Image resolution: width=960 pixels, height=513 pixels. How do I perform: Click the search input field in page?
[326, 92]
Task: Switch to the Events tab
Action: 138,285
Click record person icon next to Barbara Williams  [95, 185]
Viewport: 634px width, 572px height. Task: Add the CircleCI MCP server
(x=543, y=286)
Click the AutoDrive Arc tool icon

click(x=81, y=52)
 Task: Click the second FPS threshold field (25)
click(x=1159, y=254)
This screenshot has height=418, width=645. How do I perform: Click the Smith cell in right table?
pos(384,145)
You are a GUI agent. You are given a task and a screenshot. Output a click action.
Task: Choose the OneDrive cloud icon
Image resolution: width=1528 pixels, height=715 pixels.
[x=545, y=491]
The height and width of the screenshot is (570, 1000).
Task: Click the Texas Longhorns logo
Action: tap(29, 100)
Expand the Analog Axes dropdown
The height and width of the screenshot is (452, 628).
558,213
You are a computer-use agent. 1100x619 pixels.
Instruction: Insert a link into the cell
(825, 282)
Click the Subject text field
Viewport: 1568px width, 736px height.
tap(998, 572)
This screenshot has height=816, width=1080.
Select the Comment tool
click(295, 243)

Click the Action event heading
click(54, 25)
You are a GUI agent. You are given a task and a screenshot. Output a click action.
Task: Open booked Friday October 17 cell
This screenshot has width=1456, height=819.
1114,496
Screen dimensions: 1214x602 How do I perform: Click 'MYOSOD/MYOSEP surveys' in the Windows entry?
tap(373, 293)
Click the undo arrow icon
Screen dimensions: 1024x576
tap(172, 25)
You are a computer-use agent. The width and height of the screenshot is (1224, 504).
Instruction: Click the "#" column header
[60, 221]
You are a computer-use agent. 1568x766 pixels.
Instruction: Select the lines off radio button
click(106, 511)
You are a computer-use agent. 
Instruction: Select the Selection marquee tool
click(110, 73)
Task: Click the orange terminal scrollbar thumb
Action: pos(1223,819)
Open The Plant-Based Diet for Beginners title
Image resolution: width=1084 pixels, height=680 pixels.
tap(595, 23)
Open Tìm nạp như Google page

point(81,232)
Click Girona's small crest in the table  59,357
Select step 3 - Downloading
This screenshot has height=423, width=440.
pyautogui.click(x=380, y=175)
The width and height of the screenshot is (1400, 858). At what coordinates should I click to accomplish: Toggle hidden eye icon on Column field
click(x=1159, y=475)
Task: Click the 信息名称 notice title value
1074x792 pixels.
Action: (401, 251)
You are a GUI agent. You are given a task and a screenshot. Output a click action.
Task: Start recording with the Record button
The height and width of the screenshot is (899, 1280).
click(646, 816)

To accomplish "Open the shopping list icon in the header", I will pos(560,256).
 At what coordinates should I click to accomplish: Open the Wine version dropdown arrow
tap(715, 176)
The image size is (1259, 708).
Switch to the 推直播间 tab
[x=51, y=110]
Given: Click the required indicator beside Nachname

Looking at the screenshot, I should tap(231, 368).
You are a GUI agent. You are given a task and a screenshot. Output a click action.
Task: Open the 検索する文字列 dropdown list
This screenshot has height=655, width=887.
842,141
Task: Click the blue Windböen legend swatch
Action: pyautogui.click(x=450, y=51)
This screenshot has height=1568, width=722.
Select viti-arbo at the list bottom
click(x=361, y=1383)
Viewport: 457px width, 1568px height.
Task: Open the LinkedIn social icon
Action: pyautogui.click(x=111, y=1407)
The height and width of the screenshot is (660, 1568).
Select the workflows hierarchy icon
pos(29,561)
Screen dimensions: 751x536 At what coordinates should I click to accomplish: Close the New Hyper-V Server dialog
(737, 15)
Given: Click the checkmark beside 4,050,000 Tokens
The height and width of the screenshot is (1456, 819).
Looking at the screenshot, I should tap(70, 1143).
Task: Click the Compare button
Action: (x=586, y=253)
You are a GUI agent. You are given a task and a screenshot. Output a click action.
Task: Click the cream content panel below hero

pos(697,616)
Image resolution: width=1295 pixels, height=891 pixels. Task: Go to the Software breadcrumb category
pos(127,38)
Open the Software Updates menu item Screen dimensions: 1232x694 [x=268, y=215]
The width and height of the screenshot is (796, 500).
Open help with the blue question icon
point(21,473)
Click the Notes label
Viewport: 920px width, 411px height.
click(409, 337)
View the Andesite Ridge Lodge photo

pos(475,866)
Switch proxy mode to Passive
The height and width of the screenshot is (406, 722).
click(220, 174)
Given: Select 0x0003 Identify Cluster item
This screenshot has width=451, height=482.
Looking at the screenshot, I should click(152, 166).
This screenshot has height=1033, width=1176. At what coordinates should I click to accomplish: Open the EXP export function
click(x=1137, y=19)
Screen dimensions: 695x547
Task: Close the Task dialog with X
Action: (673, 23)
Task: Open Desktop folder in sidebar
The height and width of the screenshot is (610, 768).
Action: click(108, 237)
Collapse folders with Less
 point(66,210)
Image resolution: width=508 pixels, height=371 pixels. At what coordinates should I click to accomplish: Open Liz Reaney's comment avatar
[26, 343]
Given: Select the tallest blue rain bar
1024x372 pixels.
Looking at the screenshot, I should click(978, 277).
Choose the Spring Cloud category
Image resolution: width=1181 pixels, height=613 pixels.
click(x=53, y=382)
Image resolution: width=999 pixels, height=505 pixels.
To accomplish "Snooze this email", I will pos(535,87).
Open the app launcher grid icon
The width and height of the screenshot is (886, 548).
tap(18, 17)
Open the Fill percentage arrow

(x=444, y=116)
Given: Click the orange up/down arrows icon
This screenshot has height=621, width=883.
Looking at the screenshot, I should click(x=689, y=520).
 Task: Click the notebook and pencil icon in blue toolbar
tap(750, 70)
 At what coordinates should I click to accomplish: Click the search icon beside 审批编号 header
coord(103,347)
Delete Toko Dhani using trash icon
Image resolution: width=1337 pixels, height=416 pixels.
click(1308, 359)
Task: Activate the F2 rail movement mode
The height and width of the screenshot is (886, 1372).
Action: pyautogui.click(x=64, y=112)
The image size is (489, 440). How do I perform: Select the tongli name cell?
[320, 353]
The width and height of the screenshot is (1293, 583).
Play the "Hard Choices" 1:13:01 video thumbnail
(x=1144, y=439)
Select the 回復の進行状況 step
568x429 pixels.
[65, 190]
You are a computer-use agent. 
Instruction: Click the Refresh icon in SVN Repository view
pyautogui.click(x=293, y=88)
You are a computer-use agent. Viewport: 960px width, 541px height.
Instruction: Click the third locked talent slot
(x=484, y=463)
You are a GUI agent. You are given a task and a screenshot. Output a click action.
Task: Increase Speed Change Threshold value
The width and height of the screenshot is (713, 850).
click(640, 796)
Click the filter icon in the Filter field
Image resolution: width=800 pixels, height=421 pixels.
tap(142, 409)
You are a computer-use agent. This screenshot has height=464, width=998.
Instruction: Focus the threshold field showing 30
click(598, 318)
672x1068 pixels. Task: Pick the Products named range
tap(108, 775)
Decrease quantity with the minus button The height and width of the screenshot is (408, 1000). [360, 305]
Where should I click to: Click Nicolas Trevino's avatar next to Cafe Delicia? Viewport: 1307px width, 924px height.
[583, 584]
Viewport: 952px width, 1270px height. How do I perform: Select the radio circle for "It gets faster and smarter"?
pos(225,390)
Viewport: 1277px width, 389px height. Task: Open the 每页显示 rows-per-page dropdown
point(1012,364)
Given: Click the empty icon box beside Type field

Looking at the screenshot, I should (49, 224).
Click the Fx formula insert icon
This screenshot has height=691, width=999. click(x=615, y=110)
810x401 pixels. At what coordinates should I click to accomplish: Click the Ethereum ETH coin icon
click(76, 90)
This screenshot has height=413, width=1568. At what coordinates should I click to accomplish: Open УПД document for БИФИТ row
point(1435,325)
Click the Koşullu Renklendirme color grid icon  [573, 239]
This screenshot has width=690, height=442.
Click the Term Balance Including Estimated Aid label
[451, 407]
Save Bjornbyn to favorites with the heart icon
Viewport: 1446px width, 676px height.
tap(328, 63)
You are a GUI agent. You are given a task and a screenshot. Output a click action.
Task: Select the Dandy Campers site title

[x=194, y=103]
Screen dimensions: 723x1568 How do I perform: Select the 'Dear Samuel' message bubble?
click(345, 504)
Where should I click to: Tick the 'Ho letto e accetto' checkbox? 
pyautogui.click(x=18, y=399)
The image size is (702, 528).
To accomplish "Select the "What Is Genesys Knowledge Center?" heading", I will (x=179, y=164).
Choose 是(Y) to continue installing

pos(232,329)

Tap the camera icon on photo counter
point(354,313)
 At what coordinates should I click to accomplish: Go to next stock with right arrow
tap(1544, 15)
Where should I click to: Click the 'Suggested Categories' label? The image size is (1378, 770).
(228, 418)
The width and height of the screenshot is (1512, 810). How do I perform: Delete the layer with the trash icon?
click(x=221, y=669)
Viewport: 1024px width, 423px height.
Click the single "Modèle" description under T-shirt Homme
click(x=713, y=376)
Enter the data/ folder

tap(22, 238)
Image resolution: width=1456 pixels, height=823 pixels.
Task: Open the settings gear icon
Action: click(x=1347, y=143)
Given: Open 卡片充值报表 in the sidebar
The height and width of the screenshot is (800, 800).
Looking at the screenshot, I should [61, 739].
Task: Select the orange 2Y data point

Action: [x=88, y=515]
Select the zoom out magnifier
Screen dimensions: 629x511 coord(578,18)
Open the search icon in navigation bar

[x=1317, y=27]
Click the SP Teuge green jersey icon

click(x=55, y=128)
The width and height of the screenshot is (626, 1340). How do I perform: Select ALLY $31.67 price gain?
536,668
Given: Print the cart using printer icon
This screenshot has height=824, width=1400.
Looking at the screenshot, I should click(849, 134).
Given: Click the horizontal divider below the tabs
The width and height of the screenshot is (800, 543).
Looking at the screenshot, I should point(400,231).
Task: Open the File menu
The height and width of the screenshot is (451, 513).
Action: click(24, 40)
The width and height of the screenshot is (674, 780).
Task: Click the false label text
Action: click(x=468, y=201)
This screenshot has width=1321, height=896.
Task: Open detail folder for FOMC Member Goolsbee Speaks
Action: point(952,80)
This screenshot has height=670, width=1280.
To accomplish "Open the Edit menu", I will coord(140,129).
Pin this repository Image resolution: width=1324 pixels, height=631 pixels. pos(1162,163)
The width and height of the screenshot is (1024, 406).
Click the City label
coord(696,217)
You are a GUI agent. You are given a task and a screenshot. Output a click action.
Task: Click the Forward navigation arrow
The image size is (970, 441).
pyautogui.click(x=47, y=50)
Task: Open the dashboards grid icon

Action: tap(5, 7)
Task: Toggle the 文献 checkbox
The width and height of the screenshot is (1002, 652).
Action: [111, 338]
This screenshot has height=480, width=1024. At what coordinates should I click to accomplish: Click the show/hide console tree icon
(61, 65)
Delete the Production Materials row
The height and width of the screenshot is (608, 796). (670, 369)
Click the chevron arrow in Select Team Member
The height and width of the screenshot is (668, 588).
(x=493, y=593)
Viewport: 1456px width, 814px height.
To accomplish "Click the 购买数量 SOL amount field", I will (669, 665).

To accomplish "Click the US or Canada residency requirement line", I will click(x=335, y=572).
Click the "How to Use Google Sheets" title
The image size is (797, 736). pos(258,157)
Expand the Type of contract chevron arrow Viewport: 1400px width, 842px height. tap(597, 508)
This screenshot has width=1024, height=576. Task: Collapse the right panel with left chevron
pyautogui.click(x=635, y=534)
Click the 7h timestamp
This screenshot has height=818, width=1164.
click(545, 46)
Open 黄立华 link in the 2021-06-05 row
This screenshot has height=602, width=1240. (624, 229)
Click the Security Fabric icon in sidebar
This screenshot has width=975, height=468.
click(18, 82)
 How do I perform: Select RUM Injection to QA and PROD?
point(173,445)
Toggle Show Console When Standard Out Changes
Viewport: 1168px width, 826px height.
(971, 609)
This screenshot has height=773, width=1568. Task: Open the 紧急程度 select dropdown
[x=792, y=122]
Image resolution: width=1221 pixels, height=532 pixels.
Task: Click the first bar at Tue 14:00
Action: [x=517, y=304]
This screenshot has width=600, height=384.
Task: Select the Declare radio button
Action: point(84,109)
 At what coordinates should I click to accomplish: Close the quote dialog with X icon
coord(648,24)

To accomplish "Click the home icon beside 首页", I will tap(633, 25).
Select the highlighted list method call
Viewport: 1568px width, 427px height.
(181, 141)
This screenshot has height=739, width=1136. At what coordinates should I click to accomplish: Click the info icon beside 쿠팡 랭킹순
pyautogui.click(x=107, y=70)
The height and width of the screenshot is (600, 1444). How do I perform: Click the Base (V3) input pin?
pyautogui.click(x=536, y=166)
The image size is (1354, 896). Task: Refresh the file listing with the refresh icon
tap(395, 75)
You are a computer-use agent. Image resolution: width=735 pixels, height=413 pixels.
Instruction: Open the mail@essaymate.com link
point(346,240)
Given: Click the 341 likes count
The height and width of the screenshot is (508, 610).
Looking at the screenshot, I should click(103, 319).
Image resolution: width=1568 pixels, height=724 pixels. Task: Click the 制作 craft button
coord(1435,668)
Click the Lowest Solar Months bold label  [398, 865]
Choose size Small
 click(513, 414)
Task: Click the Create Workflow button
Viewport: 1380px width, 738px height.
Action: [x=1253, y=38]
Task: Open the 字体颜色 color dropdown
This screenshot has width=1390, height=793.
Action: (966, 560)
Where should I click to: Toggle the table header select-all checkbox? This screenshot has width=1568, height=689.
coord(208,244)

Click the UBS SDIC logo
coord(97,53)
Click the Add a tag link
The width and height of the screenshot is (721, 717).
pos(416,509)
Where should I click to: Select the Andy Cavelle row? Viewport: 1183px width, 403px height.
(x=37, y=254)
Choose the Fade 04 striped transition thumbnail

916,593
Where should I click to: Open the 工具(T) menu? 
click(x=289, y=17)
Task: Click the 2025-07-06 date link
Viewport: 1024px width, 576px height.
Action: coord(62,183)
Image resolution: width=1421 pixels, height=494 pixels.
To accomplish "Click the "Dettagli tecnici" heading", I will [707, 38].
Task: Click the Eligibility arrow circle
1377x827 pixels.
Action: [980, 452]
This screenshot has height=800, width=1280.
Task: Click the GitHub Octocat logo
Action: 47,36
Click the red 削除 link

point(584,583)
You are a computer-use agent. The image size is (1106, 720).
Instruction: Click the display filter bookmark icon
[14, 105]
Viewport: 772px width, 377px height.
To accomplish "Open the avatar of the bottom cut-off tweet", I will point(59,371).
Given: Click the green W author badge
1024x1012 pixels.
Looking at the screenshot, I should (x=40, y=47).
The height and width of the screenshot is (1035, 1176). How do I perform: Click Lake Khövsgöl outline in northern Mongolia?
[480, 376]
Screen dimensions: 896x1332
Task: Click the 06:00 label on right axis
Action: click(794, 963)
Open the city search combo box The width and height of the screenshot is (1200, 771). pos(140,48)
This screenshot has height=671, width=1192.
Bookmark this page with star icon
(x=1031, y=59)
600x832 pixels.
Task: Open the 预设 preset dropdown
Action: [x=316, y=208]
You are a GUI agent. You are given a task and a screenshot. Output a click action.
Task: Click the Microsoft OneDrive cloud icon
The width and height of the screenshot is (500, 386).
___
What lines in the material mention "color"? Copy every one of them.

Click the Koşullu Renklendirme color grid icon  [573, 239]
Task: Open the 字体颜色 color dropdown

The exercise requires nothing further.